Roast chicken – among other butter-bathed foods – came up frequently during Alex Witchel’s interview with Ina Garten (aka: The Barefoot Contessa) during the New York Times Arts&Leisure Weekend. The Saturday evening event, tantalizingly, was likely the series’s most hunger-inducing session.
In addition to showing torturous clips from her latest Food Network show, "How Easy Is That?," Garten discussed the process behind her many mouth-watering recipes.
“I’m not a great cook but Iknow what people want to eat,” she explained.
She usually has “a flavor in my head and a texture” and will test recipes anywhere from 3-25 times until she gets that “little ping that says: that’s it!”
Garten admitted that, despite the title of her new show and eponymous book, cooking isn’t easy. Her motto may be “keep it simple,” but, she confessed: “if you think it’s easy to make things simple, it’s not.” She even daintily dropped the S-bomb a couple times when explaining how she has been known to mess up in the kitchen.
The route Garten took to becoming a famous cook wasn’t exactly simple either.
“I never even expected to work,” Garten said. “What do you grow up to be if you’ve never thought about it?” she asked.
She spent four years as a budget analyst in the Ford White House but soon got frustrated.
“I saw that nothing happens,” she said. “You’d work on a $20 billion budget and nothing happened.”

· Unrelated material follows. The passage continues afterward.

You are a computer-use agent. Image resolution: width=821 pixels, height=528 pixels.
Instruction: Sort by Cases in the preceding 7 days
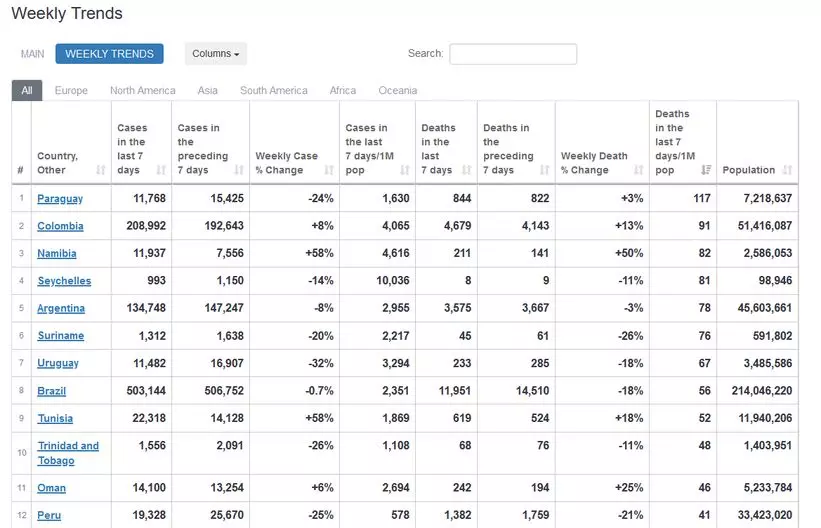coord(240,170)
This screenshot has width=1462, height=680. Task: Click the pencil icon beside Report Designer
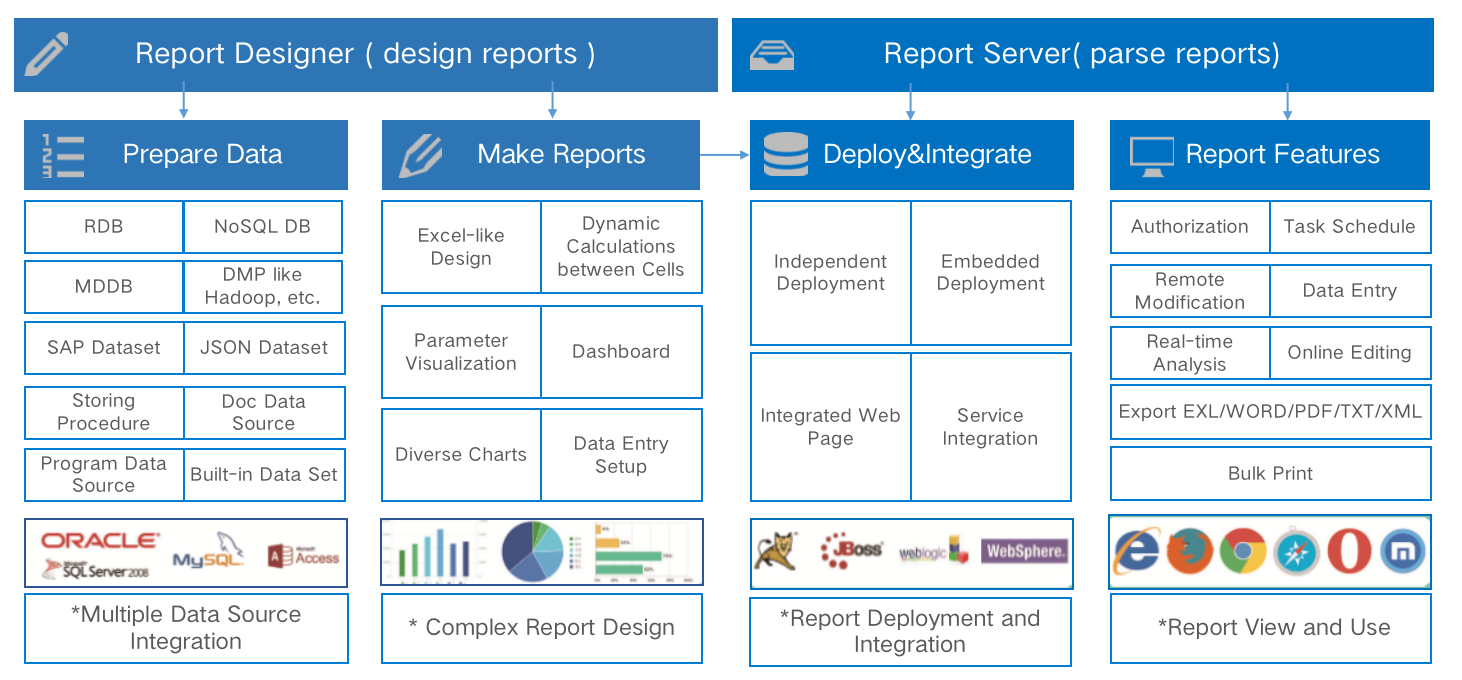45,53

So when Garten saw an ad announcing that the Barefoot Contessa, a Hamptons specialty food store, was for sale, she jumped on it. Thirty-some years later, she is a best-selling author of seven cookbooks and a Food Network star. She even sanctioned Tina Fey’s request that she make a hilarious cameo of sorts on 30 Rock earlier this season.
Witchel asked Garten about how she got interested in food in the first place:
“Many people choose professions to work out certain issues,” Garten said. Discussing her nutritionist mother, she quoted Julia Child: “I never knew a nutritionist who enjoys good food.” Garten’s mother “saw food as medicine: eat this, because it’s good for you. It never occurred to her that it could taste good…there were no potatoes, no sugar, no bread, no dessert.”
“I think I was probably hungry when I was a kid,” Garten admitted. “But I’ve made up for it. I’m having a ball.”